- **THE PROBLEM**
Pick out each line in the listing below that contains the word "Open", and copy those lines.
*** INPUT RECORDS ***
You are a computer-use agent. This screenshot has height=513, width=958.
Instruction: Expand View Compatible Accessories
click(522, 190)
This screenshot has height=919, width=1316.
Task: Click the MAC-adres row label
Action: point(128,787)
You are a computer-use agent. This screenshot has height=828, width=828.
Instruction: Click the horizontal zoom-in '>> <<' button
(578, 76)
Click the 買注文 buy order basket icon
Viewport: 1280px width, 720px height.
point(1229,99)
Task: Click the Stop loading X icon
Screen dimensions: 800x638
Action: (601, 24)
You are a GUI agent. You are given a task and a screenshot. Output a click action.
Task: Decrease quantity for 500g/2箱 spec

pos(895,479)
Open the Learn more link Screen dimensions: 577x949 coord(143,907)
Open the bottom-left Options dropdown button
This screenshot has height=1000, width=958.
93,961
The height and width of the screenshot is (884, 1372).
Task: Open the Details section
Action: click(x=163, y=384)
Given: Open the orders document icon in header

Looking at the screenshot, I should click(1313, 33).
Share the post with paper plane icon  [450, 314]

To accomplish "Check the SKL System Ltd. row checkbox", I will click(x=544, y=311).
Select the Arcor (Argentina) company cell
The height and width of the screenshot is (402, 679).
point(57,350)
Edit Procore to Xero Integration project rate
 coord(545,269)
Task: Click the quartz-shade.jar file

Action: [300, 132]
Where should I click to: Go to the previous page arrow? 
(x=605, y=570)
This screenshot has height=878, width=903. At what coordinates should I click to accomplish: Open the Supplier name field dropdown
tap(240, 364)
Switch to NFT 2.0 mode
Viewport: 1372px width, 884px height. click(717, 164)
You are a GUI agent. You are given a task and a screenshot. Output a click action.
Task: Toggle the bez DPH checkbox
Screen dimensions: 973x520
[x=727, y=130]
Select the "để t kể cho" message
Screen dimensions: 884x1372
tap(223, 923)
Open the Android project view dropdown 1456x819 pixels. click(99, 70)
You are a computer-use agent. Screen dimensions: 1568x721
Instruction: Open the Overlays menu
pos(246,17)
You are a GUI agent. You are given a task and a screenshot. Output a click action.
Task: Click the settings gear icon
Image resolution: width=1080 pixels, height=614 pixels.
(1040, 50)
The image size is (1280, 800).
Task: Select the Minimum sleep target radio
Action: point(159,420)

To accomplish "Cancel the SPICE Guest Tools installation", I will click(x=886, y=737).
***
- **THE RESULT**
Open the Learn more link Screen dimensions: 577x949 coord(143,907)
Open the bottom-left Options dropdown button
Task: Open the Details section
Given: Open the orders document icon in header
This screenshot has height=878, width=903. At what coordinates should I click to accomplish: Open the Supplier name field dropdown
Open the Android project view dropdown 1456x819 pixels. click(99, 70)
Instruction: Open the Overlays menu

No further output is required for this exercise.